In view of not yet having come into their expectations they had waited to have children; but two had rather unexpectedly been born. The babes had succumbed, however, one to preparation for betterment too ingenious to be fulfilled, the other to fulfilment, itself, a special kind of food having been treated so ingeniously that it had undoubtedly engendered poison. And they remained childless.

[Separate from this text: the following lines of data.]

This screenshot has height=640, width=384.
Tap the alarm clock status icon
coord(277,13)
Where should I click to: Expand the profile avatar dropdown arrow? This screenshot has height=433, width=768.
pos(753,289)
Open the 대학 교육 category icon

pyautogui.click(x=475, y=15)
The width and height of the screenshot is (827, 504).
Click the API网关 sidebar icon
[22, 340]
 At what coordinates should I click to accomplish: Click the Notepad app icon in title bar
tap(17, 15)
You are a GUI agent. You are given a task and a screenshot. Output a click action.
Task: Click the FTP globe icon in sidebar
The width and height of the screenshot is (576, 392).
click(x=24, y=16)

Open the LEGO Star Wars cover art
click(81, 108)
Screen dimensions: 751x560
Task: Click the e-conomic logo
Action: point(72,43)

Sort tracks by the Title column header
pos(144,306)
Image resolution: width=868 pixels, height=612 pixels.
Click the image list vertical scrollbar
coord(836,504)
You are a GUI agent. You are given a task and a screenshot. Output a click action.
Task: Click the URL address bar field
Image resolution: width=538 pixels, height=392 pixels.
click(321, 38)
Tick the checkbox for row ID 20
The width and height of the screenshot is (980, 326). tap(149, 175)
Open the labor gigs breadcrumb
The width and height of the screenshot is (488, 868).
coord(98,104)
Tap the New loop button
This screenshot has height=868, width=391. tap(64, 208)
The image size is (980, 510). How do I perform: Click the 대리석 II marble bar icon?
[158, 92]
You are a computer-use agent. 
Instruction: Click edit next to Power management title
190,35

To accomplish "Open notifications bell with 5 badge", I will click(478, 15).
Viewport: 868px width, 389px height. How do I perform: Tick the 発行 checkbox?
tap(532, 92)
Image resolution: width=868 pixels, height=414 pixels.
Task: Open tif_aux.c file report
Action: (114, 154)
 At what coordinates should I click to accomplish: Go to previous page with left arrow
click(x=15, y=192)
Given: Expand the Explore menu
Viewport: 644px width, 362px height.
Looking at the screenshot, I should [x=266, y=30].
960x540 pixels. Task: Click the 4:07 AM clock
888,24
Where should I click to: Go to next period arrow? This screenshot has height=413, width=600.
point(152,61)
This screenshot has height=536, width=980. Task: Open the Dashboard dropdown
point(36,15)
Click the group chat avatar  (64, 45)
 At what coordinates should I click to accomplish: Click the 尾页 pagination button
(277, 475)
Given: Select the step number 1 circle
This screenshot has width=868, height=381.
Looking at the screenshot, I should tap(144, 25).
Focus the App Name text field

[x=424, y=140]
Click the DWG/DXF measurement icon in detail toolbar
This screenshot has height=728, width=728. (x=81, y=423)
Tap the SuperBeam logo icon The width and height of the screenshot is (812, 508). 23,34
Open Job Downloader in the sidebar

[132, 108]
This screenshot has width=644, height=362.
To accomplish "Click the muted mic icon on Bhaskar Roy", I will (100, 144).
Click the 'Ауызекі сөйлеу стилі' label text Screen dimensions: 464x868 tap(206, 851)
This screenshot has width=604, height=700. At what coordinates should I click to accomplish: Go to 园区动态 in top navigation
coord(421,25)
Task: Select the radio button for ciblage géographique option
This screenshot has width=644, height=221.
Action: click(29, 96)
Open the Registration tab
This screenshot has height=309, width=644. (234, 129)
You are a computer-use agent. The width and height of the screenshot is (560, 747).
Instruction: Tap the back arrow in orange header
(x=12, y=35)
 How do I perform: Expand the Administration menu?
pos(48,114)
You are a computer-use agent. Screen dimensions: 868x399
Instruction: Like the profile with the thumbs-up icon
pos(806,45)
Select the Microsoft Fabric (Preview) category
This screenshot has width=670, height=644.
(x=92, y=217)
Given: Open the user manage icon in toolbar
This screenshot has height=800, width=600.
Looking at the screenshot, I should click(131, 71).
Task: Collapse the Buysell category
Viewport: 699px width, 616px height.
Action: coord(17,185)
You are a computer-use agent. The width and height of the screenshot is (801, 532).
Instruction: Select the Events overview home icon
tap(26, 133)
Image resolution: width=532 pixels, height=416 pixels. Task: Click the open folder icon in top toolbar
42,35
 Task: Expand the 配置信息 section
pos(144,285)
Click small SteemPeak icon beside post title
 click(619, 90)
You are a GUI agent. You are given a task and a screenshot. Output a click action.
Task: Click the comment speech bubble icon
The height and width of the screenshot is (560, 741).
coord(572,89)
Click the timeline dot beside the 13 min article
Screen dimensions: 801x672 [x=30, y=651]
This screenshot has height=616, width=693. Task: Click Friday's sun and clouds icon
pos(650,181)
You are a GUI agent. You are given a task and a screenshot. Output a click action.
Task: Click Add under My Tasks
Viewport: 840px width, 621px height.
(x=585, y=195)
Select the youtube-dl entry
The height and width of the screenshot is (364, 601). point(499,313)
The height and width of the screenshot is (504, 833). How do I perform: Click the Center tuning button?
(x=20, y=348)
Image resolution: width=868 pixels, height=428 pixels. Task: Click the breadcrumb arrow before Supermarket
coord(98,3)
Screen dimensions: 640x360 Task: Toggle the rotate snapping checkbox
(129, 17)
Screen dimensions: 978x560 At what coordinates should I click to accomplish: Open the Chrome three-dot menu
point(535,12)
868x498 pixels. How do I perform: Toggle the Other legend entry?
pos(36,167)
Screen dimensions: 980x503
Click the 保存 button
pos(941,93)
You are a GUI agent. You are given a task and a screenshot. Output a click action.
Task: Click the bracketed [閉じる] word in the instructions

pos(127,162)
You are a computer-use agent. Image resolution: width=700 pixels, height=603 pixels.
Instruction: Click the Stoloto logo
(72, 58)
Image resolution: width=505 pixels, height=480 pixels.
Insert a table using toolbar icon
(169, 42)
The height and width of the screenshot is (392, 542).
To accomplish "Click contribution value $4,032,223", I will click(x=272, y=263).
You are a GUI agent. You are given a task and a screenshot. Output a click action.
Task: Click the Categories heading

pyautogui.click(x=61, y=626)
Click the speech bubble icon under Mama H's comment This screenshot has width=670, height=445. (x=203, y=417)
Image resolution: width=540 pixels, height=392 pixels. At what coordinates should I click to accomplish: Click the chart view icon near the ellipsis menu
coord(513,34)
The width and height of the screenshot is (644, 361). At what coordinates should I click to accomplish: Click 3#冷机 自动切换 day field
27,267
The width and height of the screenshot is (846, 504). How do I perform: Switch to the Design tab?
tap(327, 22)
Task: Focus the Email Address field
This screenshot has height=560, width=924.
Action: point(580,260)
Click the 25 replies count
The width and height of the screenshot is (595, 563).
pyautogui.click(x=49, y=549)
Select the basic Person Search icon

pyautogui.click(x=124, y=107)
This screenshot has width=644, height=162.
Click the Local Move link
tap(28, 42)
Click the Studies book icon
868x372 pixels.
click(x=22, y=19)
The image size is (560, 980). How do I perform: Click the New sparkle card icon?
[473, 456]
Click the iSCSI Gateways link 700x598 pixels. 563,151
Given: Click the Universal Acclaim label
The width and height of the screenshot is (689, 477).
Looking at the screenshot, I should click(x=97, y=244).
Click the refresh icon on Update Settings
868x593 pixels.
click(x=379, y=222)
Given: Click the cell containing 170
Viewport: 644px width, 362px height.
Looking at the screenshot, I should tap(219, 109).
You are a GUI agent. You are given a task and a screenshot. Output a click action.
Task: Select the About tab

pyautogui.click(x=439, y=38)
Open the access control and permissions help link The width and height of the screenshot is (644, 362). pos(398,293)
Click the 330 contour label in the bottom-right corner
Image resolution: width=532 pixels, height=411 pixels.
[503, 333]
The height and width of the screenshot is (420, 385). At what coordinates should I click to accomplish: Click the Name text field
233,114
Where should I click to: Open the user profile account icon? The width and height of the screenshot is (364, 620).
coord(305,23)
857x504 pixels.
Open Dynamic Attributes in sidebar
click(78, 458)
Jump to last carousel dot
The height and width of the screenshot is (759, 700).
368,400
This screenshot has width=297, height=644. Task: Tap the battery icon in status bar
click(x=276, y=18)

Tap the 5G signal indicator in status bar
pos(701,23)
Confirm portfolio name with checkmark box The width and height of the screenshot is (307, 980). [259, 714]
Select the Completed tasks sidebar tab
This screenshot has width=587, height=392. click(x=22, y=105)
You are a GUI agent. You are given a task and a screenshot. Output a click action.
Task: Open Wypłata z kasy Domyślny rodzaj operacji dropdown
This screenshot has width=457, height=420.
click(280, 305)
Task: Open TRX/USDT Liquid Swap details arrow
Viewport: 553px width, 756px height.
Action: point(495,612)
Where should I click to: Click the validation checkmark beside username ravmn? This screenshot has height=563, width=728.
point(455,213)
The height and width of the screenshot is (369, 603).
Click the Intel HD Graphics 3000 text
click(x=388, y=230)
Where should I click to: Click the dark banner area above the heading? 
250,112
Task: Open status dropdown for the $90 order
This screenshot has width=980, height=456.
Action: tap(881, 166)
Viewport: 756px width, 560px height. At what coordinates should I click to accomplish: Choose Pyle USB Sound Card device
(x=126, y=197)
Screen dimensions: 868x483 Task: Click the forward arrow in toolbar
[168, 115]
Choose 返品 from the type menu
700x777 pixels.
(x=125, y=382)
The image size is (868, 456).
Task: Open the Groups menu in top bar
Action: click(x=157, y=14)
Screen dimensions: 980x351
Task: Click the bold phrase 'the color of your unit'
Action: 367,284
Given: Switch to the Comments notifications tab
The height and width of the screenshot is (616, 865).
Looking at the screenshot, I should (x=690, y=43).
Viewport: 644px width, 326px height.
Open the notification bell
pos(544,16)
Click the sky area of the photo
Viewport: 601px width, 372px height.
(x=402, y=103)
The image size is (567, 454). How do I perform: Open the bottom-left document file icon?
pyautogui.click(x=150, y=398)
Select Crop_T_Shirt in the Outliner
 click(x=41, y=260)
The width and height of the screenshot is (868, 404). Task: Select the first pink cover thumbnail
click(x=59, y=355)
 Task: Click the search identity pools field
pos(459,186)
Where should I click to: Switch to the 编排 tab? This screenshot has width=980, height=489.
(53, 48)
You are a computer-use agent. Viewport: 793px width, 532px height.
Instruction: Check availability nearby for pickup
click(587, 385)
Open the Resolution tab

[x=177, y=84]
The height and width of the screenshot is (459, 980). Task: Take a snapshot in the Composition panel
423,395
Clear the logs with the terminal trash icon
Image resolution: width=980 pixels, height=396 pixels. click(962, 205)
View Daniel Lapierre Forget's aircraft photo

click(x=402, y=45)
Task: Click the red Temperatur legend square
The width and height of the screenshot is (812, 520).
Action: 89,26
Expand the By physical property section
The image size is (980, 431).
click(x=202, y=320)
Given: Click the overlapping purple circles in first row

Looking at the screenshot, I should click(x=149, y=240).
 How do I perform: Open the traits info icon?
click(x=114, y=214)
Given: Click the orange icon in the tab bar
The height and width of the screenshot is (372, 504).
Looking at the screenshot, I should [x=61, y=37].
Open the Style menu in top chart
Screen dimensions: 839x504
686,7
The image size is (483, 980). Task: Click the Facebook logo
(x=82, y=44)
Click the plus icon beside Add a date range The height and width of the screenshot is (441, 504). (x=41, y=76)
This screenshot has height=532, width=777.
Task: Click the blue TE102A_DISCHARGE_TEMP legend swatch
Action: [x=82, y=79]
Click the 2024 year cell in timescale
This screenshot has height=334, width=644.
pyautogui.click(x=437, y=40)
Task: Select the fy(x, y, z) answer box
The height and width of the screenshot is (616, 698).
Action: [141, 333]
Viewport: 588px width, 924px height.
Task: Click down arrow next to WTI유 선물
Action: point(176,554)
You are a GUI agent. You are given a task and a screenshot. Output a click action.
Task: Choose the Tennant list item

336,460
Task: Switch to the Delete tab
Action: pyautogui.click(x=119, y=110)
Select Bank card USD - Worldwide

They were about fifty when Ralph received one morning a solicitor's letter announcing the death of his godmother, Aunt Lispeth. When he read out the news they looked at their plates a full minute without speaking. Their expectations had matured. At last they were to come into something in return for nothing. Aunt Lispeth, who had latterly lived at Ipswich in a house which he had just not built for her, was an old maid. They had often discussed what she would leave them—though in no mean or grasping spirit, for they did not grudge the 'poor old girl' her few remaining years, however they might feel that she was long past enjoying herself. The chance would come to them some time, and when it did of course must be made the best of. Then Eileen said:

"You must go down at once, Ralph!"

Donning black, Ralph set off hurriedly, and just missed his train; he caught one, however, in the afternoon, and arrived that evening in Ipswich. It was October, drizzling and dark; the last cab moved out as he tried to enter it, for he had been detained by his ticket which he had put for extra readiness in his glove, and forgotten—as if the ticket collector couldn't have seen it there, the 'fat chough!' He walked up to his Aunt's house, and was admitted to a mansion where a dinner-party was going on. It was impossible to persuade the servant that this was his Aunt's, so he was obliged to retire to a hotel and wire to Eileen to send him the right address—the 'fat choughs' in the street did not seem to know it. He got her answer the following midday, and going to the proper number, found the darkened house. The two servants who admitted him described the manner of their mistress's death, and showed him up into her room. Aunt Lispeth had been laid out daintily. Ralph contemplated her with the smile which never moved from his cheeks, and with a sort of awe in his thirsty eyes. The poor old girl! How thin, how white! It had been time she went! A little stiffened twist in her neck, where her lean head had fallen to one side at the last, had not been set quite straight; and there seemed the ghost of an expression on her face, almost cynical; by looking closer he saw that it came from a gap in the white lashes of one eye, giving it an air of not being quite closed, as though she were trying to wink at him. He went out rather hastily, and ascertaining that the funeral was fixed for noon next day, paid a visit to the solicitor.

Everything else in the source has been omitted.